Keep to one stretch of the data below, the lines from the one with "Viewport: 1036px width, 1169px height." up to and including the one with "Expand the 绘图", and return that stretch exactly.
━━ Exercise data
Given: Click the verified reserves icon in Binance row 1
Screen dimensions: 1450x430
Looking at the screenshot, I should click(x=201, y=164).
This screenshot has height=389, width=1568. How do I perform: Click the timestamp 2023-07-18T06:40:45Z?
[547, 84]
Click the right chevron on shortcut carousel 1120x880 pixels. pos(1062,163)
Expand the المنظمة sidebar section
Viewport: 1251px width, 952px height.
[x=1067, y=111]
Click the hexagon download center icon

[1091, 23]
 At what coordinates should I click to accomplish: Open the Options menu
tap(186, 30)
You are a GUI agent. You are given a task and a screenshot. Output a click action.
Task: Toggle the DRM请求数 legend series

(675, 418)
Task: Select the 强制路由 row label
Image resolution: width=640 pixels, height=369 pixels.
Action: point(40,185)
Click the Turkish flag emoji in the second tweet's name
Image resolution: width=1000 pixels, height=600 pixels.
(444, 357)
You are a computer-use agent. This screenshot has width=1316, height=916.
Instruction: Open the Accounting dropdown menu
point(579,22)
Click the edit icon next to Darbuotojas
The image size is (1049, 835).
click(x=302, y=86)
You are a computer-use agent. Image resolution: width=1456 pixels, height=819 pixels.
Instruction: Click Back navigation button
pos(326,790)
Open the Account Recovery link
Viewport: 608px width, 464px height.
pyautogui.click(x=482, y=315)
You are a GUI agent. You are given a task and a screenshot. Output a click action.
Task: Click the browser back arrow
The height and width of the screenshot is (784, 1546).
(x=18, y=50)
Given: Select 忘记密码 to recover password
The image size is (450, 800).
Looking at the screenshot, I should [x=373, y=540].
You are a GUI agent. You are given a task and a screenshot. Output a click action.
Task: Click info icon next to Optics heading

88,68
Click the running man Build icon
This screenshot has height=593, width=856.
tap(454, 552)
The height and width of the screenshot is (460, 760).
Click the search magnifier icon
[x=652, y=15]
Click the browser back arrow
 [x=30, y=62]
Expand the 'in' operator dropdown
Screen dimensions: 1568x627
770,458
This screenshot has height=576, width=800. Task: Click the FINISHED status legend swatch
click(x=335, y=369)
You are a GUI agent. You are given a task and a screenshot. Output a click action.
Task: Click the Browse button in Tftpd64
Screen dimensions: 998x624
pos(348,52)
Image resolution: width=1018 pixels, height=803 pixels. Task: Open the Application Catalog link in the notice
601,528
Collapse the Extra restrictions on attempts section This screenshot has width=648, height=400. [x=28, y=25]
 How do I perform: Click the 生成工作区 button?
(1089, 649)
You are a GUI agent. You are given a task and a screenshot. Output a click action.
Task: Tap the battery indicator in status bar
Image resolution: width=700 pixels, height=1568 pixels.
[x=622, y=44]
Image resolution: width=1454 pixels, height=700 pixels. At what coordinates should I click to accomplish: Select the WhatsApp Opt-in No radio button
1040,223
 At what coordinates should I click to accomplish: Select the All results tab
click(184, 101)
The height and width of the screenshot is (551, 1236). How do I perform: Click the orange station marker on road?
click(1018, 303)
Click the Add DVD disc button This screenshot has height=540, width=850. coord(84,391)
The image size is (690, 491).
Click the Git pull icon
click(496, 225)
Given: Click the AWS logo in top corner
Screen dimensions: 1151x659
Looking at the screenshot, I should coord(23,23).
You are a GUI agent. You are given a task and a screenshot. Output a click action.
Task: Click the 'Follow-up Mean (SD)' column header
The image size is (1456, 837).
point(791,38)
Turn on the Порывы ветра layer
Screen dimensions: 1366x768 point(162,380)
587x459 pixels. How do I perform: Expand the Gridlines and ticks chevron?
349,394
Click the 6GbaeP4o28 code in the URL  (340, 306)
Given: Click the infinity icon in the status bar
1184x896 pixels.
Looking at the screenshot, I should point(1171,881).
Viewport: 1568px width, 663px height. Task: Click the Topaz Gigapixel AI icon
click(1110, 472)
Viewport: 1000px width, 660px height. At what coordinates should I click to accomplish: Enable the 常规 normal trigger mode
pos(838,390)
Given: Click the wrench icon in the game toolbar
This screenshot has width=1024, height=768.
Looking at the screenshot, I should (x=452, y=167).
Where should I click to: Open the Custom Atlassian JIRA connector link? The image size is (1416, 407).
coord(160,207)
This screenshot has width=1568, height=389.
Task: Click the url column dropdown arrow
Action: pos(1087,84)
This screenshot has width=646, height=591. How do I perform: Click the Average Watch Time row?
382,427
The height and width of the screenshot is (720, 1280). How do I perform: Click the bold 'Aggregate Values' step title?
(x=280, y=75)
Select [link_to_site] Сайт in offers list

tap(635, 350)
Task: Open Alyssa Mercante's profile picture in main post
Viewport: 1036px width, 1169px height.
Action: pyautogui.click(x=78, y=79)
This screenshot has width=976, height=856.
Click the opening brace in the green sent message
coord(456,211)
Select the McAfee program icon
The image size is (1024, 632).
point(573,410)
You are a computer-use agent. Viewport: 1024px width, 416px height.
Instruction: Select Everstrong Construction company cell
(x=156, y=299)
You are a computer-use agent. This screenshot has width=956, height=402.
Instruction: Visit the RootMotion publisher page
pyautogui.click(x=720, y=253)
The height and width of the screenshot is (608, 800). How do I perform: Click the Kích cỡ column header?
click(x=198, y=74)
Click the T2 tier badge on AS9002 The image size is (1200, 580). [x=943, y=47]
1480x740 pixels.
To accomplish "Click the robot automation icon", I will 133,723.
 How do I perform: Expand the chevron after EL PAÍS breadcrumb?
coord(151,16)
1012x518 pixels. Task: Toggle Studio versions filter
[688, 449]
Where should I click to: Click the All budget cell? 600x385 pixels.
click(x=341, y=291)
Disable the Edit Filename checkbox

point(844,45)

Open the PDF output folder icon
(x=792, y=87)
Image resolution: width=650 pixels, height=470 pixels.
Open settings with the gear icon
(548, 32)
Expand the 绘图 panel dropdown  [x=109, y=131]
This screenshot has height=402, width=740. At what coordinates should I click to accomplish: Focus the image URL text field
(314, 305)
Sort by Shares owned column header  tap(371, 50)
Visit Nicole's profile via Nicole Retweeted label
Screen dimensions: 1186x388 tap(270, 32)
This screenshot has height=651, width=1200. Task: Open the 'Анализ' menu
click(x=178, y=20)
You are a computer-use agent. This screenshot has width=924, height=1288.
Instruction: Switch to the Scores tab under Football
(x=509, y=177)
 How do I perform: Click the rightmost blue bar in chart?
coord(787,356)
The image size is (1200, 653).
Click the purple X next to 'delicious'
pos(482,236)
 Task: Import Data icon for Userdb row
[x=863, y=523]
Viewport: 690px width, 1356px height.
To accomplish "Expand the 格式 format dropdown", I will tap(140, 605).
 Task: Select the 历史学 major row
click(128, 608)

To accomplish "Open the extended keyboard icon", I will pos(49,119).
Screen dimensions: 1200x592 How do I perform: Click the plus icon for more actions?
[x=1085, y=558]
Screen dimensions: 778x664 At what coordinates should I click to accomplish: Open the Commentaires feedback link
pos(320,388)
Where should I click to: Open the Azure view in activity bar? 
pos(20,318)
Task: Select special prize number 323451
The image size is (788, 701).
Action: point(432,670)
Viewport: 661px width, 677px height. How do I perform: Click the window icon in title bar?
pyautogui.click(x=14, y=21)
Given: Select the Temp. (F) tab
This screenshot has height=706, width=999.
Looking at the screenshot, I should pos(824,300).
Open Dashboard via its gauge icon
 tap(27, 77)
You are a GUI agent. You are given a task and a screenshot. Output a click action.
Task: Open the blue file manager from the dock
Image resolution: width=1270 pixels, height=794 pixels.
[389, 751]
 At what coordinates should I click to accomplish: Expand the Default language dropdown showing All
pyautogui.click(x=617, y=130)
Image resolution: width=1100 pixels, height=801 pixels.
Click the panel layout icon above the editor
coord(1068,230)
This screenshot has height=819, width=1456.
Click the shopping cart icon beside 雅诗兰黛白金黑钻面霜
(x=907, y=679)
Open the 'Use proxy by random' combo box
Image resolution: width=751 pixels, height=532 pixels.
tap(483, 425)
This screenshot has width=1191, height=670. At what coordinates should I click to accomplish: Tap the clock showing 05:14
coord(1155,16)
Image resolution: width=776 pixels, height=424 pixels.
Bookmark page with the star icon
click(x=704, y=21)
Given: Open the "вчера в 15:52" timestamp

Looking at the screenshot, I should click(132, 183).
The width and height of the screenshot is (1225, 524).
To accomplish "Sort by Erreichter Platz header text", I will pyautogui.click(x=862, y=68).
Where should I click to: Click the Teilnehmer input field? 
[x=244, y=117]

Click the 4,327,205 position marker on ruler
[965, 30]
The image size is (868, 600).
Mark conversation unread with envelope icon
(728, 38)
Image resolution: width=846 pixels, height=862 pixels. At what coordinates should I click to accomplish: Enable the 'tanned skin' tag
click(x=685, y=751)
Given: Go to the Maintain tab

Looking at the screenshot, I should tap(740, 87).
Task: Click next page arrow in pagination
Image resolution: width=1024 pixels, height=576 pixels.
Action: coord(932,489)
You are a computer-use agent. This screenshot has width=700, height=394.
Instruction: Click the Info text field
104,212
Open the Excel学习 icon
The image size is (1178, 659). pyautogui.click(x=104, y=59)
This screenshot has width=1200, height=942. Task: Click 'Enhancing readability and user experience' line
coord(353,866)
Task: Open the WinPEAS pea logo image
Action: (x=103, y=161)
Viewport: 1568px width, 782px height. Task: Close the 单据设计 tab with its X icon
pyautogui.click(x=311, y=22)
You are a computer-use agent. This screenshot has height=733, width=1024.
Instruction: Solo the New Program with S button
━━━━
Solution for this problem:
Viewport: 1036px width, 1169px height.
Action: pyautogui.click(x=78, y=79)
This screenshot has width=976, height=856.
Click the opening brace in the green sent message
coord(456,211)
Select the McAfee program icon
The image size is (1024, 632).
point(573,410)
You are a computer-use agent. Viewport: 1024px width, 416px height.
Instruction: Select Everstrong Construction company cell
(x=156, y=299)
You are a computer-use agent. This screenshot has width=956, height=402.
Instruction: Visit the RootMotion publisher page
pyautogui.click(x=720, y=253)
The height and width of the screenshot is (608, 800). How do I perform: Click the Kích cỡ column header?
click(x=198, y=74)
Click the T2 tier badge on AS9002 The image size is (1200, 580). [x=943, y=47]
1480x740 pixels.
To accomplish "Click the robot automation icon", I will 133,723.
 How do I perform: Expand the chevron after EL PAÍS breadcrumb?
coord(151,16)
1012x518 pixels. Task: Toggle Studio versions filter
[688, 449]
Where should I click to: Click the All budget cell? 600x385 pixels.
click(x=341, y=291)
Disable the Edit Filename checkbox

point(844,45)

Open the PDF output folder icon
(x=792, y=87)
Image resolution: width=650 pixels, height=470 pixels.
Open settings with the gear icon
(548, 32)
Expand the 绘图 panel dropdown  [x=109, y=131]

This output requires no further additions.